• _Things to do_:
1 > Rewrite the poker session recap between "I ended up +$668" and "bet games though.", inclusive, with "Pot-Limit Omaha" in place of every "PLO".
2 > Extend the poker session recap past its final sentence.

• _Passage given_:
## BEGIN

I was in the game for about $900 and if I got called and lost that pot, I would have had $400 in front of me at the tail end of the night, so it was quite the relief when he let that one go.

I ended up +$668 for the day, but the real story was this happening:

That’s a nearly $5500 stack in front of her.

I think she was in for $1000 and ended up cashing out over $6000 for the biggest win I’ve ever seen in this PLO game. This mostly happened because the player on her direct right raised every hand the entire night and blasted off over $4000. She also won a monster pot where she had JT on JT646 and got heaps in on the flop so when she bet $300 on the river it was so obvious that she had a set of jacks that one player folded a six on the river. That was like a $2500 pot. Sick.

Thursday was our 15/30 Mixed home game. We played all the standard mix games like Baduecy, Badugi, 2-7 and A-5 Triple Draw, 2-7 Razz, Stud 8, Omaha 8, but we also added some big bet games like PLO and 2-7 no limit single draw. We did put a $300 cap on the big bet games though.

FanBoy, Ducky, Jesus, Bulletproof, Free Throw, and Scarecrow all showed up for the game.

## END

• _Source excerpt_:

## BEGIN

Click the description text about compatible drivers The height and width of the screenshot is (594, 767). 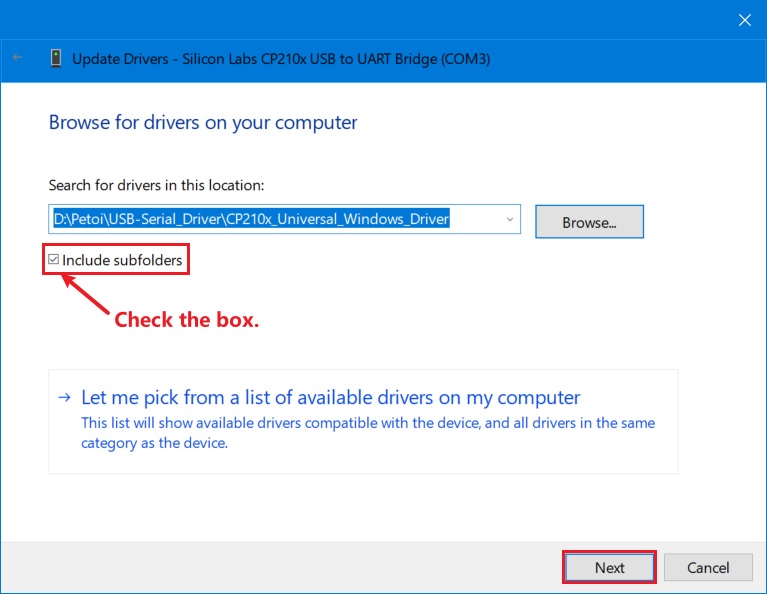[368, 432]

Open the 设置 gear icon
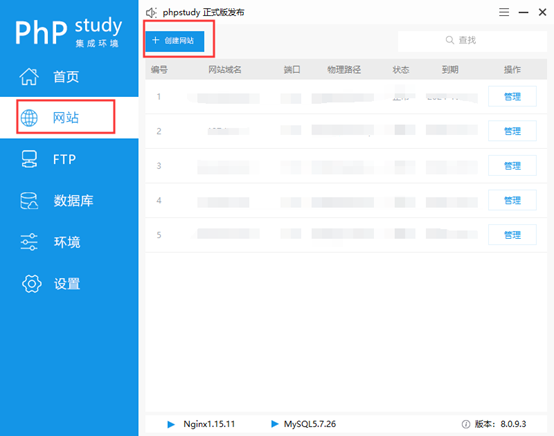[31, 283]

## END

• _Written answers_:
1 >
I ended up +$668 for the day, but the real story was this happening:

That’s a nearly $5500 stack in front of her.

I think she was in for $1000 and ended up cashing out over $6000 for the biggest win I’ve ever seen in this Pot-Limit Omaha game. This mostly happened because the player on her direct right raised every hand the entire night and blasted off over $4000. She also won a monster pot where she had JT on JT646 and got heaps in on the flop so when she bet $300 on the river it was so obvious that she had a set of jacks that one player folded a six on the river. That was like a $2500 pot. Sick.

Thursday was our 15/30 Mixed home game. We played all the standard mix games like Baduecy, Badugi, 2-7 and A-5 Triple Draw, 2-7 Razz, Stud 8, Omaha 8, but we also added some big bet games like Pot-Limit Omaha and 2-7 no limit single draw. We did put a $300 cap on the big bet games though.

2 >
I ended up winning $1200 and a good portion of my profit came from 2-7 single draw, a game I have almost no experience in. I just kept getting dealt good pat hands and getting paid off. Twice I had a pat 9 or better and got the max.

The only cool hand I took a note on was in A-5 Triple Draw. FanBoy raised under the gun and I defended the big blind with AA5xx. I drew three and he drew two. I improved to AA54x (no, I didn’t keep two aces!) and check-called a bet. I drew two and he stayed pat. This time I ended up with A5454, so now I’ve seen three aces and half the fours and fives. I decide to check-raise and snow (bluff). FanBoy calls and then breaks after I stand pat. Success! I bet after the draw and he… folds.

Not sure if that’s a great play or not, but it seems like a good hand to snow with.

Anyways, it was a lot of fun and I’m hoping we can get a game together 2-3 times a month.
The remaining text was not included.